Why should whales, which usually live in the depths of the ocean, risk approaching the shore where they are likely to perish? It remains partly a mystery, though scientists have found explanations for most cases.
In one of the most famous cases, a 70-tonne finback whale — an animal the size of a seven-storey house — was found on a beach in Orinon in north-western Spain.
Its reduced weight led to speculations that it was `anorexic’ and wanted to `commit suicide’.
Dozens of citizens fought for hours to save the 19.5-m whale, spraying it with hoses, covering it with blankets to protect it from the sun, andassisting excavators which dug a channel to help the whale return to the sea.
But, “to spray a whale run aground is like giving aspirin to a terminal cancer patient,” whale expert Alex Aguilar says. Out of water, the whale’s huge body becomes a mortal prison, crushing its lungs and suffocating it.
The reason for the finback whale’s agony was discovered only after its death: It had eaten around 50 kg of plastic, from bags to gloves.
Other pollutants, such as metals and chlorines, have also been found inside cetaceans which have run aground.
Stranded cetaceans are usually sick, Aguilar says. The illness may be linked to pollution or be due to natural causes.
Sick whales or dolphins lose their strength to fight currents and are carried ashore, according to experts.
A bigger mystery is, why healthy sea mammals also run aground, as has happened in Australia and New Zealand.

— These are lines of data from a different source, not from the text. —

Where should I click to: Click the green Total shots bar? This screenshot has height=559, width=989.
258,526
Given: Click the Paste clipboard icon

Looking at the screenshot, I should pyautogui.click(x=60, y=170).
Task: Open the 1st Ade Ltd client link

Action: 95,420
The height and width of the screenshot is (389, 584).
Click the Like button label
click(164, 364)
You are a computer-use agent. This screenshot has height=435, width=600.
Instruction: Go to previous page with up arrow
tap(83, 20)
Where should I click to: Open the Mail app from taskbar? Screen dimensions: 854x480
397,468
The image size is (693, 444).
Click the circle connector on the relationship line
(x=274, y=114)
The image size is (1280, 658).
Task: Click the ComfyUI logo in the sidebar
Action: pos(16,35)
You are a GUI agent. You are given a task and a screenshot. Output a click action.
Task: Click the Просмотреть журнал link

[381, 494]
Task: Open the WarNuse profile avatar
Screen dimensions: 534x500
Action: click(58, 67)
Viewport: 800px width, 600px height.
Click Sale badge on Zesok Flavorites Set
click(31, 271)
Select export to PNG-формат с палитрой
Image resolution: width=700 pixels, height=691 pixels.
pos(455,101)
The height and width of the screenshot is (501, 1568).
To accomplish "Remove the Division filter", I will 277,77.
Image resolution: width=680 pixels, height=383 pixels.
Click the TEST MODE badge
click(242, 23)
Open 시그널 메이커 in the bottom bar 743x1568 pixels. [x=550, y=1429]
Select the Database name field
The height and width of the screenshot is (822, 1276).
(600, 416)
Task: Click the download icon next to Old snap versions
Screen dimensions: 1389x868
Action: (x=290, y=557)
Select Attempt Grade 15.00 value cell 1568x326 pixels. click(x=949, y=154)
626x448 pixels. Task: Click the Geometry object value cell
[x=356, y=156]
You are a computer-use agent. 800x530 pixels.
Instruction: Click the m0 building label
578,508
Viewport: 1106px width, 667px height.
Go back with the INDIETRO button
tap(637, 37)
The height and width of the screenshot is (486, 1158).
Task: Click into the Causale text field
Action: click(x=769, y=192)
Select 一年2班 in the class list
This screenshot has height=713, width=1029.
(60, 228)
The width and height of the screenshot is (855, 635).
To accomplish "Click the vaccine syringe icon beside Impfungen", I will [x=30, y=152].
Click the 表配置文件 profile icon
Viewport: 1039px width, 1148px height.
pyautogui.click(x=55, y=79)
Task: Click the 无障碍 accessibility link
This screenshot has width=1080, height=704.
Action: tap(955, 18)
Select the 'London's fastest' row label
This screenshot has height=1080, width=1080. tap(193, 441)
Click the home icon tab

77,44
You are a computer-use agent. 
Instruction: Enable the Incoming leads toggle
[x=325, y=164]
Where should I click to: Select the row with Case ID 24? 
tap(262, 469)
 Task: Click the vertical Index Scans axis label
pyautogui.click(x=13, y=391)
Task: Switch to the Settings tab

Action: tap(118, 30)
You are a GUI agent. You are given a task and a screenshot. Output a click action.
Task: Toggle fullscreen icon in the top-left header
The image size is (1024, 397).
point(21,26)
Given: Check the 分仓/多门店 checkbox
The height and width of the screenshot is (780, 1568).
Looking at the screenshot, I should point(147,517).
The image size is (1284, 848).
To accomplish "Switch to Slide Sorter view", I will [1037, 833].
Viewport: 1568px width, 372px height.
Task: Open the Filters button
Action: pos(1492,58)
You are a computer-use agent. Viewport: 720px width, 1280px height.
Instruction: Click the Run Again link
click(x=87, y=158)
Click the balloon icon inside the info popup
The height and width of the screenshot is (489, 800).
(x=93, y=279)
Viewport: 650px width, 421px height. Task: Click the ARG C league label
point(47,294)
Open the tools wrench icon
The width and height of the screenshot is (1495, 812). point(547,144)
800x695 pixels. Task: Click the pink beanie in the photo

Scientists believe that the radar-like orientation systems of such whales may have been deranged.
The problems could be dueto different causes, such as noise from maritime traffic or military manoeuvers, anomalies in the shape of the sea bottom, or alterations in the earth’s magnetic field.
When the leader of a pod of whales loses its orientation, the entire group can run aground and die.
One thing, however, appears fairly certain: whales cannot reason on a level which would allow them to decide to go ashore to die. Such talk is nonsense, Aguilar says.